Era verdad. Benjy se asomó a la ventana de su cuarto y miró los árboles que mostraban las bolitas del año pasado colgando de sus retoños.

—¡Adiós! —se despidió—. Hace once años que os conozco, y siempre habéis sido estupendos. Y ahora también me gustáis, sin muchas hojas aún. Y me gustáis cuando estáis muy frondosos, con las verdes hojitas reluciendo al sol. Me gustáis en otoño cuando os volvéis amarillos y perdéis las hojas. Adiós, plátanos… Yo me marcho a un sitio donde no hay plátanos, sino sauces, sauces, muchos sauces, que crecen a orillas de los ríos plateados.

Los plátanos susurraron en la brisa como despidiéndose también de Benjy. El niño retiró su cabeza de la ventana y se sintió un poco triste. Nunca olvidaría los árboles de Londres… y siempre recordaría también las ardillas grises que a veces trepaban y descendían raudamente por sus ramas.

Sheila también fue a despedirse de todas las habitaciones.

—No quiero olvidarme de nada —le confió a Rory, que la acompañaba—. Deseo acordarme siempre de nuestro primer hogar, aunque sé que querré mucho más a nuestro segundo. Adiós, saloncito… eres magnífico con tus bellísimos muebles… Adiós, despachito… Nunca olvidaré las veces que he entrado aquí para coger uno de los libros de tu librería. Adiós, comedor, nunca me gustaste mucho porque eres muy oscuro…
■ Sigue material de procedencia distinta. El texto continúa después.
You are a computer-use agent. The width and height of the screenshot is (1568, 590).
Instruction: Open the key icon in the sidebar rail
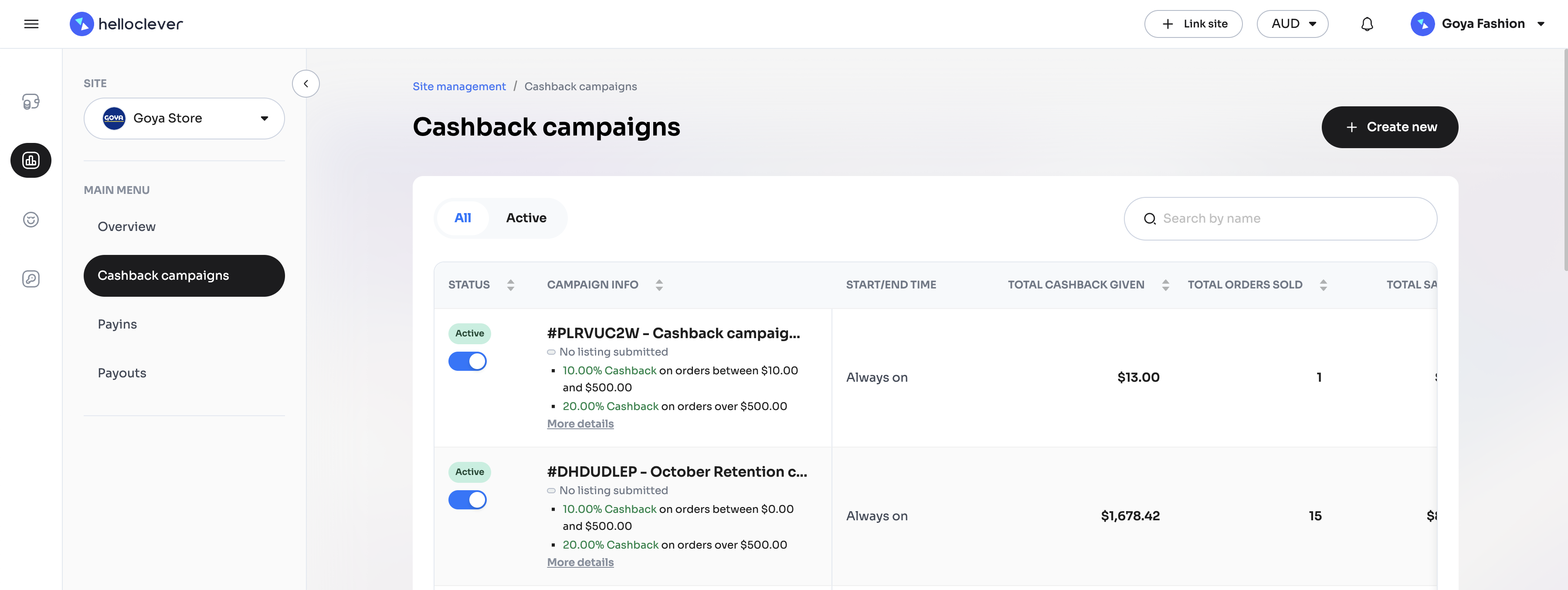[x=31, y=278]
Penny, con sus ocho añitos, estaba en el cuarto de recreo. Era la habitación que mejor conocía y que más amaba. Y ya no lo llamaba cuarto de recreo, sino cuarto de estudio, porque era allí donde las dos niñas estudiaban bajo la tutela de la profesora. A Penny le gustaba mucho aquella habitación.

Pasó sus manitas por el empapelado de las paredes, con su dibujo de cancioncitas infantiles. La misma Penny había sido causa de que volvieran a empapelarla cuatro años antes. Y ella misma había elegido el papel. Conocía todos los dibujos de memoria, cada figurita, cada animal, cada arbolito. ¡Cuántas veces había visto a Jack y a Jill trepando por la montaña, y cuentas veces se había preguntado cómo era posible que los siete enanitos pudiesen vivir en aquella seta tan diminuta!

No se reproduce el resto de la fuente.